• **REQUIRED WORK**
A faithful copy of the listing below is required.

------------------------------------------------------------

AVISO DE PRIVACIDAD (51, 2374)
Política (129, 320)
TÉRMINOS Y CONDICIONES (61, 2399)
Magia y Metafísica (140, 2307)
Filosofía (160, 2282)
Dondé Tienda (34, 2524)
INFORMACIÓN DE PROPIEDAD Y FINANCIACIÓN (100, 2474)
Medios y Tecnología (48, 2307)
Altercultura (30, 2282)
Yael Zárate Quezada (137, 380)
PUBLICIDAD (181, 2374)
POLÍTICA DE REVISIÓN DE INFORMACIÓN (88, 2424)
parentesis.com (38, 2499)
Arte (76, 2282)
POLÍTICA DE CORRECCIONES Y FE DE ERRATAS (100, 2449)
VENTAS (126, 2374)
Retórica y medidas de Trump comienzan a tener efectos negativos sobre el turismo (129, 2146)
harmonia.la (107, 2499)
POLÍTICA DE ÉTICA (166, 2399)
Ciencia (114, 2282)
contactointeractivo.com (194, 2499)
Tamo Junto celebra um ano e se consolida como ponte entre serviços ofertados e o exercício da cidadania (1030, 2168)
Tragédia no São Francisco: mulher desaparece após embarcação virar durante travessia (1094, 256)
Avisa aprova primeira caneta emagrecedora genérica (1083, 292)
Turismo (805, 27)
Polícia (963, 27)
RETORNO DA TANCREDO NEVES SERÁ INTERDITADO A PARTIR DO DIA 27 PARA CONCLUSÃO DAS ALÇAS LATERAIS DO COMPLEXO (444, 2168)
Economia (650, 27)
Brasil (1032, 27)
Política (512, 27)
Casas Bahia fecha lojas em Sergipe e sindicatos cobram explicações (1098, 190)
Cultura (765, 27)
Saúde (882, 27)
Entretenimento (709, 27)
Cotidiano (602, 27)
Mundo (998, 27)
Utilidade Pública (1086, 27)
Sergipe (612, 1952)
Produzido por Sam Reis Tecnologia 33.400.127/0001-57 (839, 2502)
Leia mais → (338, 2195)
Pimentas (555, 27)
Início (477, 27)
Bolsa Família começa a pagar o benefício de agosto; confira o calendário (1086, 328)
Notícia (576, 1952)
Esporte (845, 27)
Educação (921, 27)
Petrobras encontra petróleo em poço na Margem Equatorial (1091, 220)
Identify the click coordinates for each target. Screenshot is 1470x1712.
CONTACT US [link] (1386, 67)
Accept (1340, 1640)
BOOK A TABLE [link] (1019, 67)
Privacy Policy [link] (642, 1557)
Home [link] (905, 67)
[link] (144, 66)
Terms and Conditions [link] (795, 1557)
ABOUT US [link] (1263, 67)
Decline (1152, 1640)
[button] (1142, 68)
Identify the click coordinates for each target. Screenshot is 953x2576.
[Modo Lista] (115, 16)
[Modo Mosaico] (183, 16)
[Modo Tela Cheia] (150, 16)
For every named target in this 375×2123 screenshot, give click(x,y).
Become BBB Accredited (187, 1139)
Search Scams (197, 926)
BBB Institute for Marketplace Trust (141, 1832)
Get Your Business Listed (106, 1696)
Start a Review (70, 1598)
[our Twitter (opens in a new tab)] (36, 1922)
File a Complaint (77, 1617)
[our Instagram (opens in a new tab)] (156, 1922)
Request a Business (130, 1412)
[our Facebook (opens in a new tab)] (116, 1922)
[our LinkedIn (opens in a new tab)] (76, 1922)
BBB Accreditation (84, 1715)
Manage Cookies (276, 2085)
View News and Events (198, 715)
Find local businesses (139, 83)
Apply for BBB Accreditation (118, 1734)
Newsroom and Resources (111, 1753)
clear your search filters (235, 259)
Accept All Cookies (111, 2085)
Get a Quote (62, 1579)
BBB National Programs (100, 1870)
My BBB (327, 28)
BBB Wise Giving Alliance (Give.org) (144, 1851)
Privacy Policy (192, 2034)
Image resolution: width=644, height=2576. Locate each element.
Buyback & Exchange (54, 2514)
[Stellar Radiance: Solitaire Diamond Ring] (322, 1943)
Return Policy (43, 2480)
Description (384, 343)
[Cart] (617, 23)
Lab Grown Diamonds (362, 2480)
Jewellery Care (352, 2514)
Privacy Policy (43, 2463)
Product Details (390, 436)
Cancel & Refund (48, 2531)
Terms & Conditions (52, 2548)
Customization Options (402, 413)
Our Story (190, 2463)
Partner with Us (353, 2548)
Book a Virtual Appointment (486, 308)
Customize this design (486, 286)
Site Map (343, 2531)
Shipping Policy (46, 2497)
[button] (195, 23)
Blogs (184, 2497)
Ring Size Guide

------------------------------------------------------------

• **EXERCISE SOLUTION**
AVISO DE PRIVACIDAD (51, 2374)
Política (129, 320)
TÉRMINOS Y CONDICIONES (61, 2399)
Magia y Metafísica (140, 2307)
Filosofía (160, 2282)
Dondé Tienda (34, 2524)
INFORMACIÓN DE PROPIEDAD Y FINANCIACIÓN (100, 2474)
Medios y Tecnología (48, 2307)
Altercultura (30, 2282)
Yael Zárate Quezada (137, 380)
PUBLICIDAD (181, 2374)
POLÍTICA DE REVISIÓN DE INFORMACIÓN (88, 2424)
parentesis.com (38, 2499)
Arte (76, 2282)
POLÍTICA DE CORRECCIONES Y FE DE ERRATAS (100, 2449)
VENTAS (126, 2374)
Retórica y medidas de Trump comienzan a tener efectos negativos sobre el turismo (129, 2146)
harmonia.la (107, 2499)
POLÍTICA DE ÉTICA (166, 2399)
Ciencia (114, 2282)
contactointeractivo.com (194, 2499)
Tamo Junto celebra um ano e se consolida como ponte entre serviços ofertados e o exercício da cidadania (1030, 2168)
Tragédia no São Francisco: mulher desaparece após embarcação virar durante travessia (1094, 256)
Avisa aprova primeira caneta emagrecedora genérica (1083, 292)
Turismo (805, 27)
Polícia (963, 27)
RETORNO DA TANCREDO NEVES SERÁ INTERDITADO A PARTIR DO DIA 27 PARA CONCLUSÃO DAS ALÇAS LATERAIS DO COMPLEXO (444, 2168)
Economia (650, 27)
Brasil (1032, 27)
Política (512, 27)
Casas Bahia fecha lojas em Sergipe e sindicatos cobram explicações (1098, 190)
Cultura (765, 27)
Saúde (882, 27)
Entretenimento (709, 27)
Cotidiano (602, 27)
Mundo (998, 27)
Utilidade Pública (1086, 27)
Sergipe (612, 1952)
Produzido por Sam Reis Tecnologia 33.400.127/0001-57 (839, 2502)
Leia mais → (338, 2195)
Pimentas (555, 27)
Início (477, 27)
Bolsa Família começa a pagar o benefício de agosto; confira o calendário (1086, 328)
Notícia (576, 1952)
Esporte (845, 27)
Educação (921, 27)
Petrobras encontra petróleo em poço na Margem Equatorial (1091, 220)
Identify the click coordinates for each target. Screenshot is 1470x1712.
CONTACT US [link] (1386, 67)
Accept (1340, 1640)
BOOK A TABLE [link] (1019, 67)
Privacy Policy [link] (642, 1557)
Home [link] (905, 67)
[link] (144, 66)
Terms and Conditions [link] (795, 1557)
ABOUT US [link] (1263, 67)
Decline (1152, 1640)
[button] (1142, 68)
Identify the click coordinates for each target. Screenshot is 953x2576.
[Modo Lista] (115, 16)
[Modo Mosaico] (183, 16)
[Modo Tela Cheia] (150, 16)
For every named target in this 375×2123 screenshot, give click(x,y).
Become BBB Accredited (187, 1139)
Search Scams (197, 926)
BBB Institute for Marketplace Trust (141, 1832)
Get Your Business Listed (106, 1696)
Start a Review (70, 1598)
[our Twitter (opens in a new tab)] (36, 1922)
File a Complaint (77, 1617)
[our Instagram (opens in a new tab)] (156, 1922)
Request a Business (130, 1412)
[our Facebook (opens in a new tab)] (116, 1922)
[our LinkedIn (opens in a new tab)] (76, 1922)
BBB Accreditation (84, 1715)
Manage Cookies (276, 2085)
View News and Events (198, 715)
Find local businesses (139, 83)
Apply for BBB Accreditation (118, 1734)
Newsroom and Resources (111, 1753)
clear your search filters (235, 259)
Accept All Cookies (111, 2085)
Get a Quote (62, 1579)
BBB National Programs (100, 1870)
My BBB (327, 28)
BBB Wise Giving Alliance (Give.org) (144, 1851)
Privacy Policy (192, 2034)
Image resolution: width=644, height=2576. Locate each element.
Buyback & Exchange (54, 2514)
[Stellar Radiance: Solitaire Diamond Ring] (322, 1943)
Return Policy (43, 2480)
Description (384, 343)
[Cart] (617, 23)
Lab Grown Diamonds (362, 2480)
Jewellery Care (352, 2514)
Privacy Policy (43, 2463)
Product Details (390, 436)
Cancel & Refund (48, 2531)
Terms & Conditions (52, 2548)
Customization Options (402, 413)
Our Story (190, 2463)
Partner with Us (353, 2548)
Book a Virtual Appointment (486, 308)
Customize this design (486, 286)
Site Map (343, 2531)
Shipping Policy (46, 2497)
[button] (195, 23)
Blogs (184, 2497)
Ring Size Guide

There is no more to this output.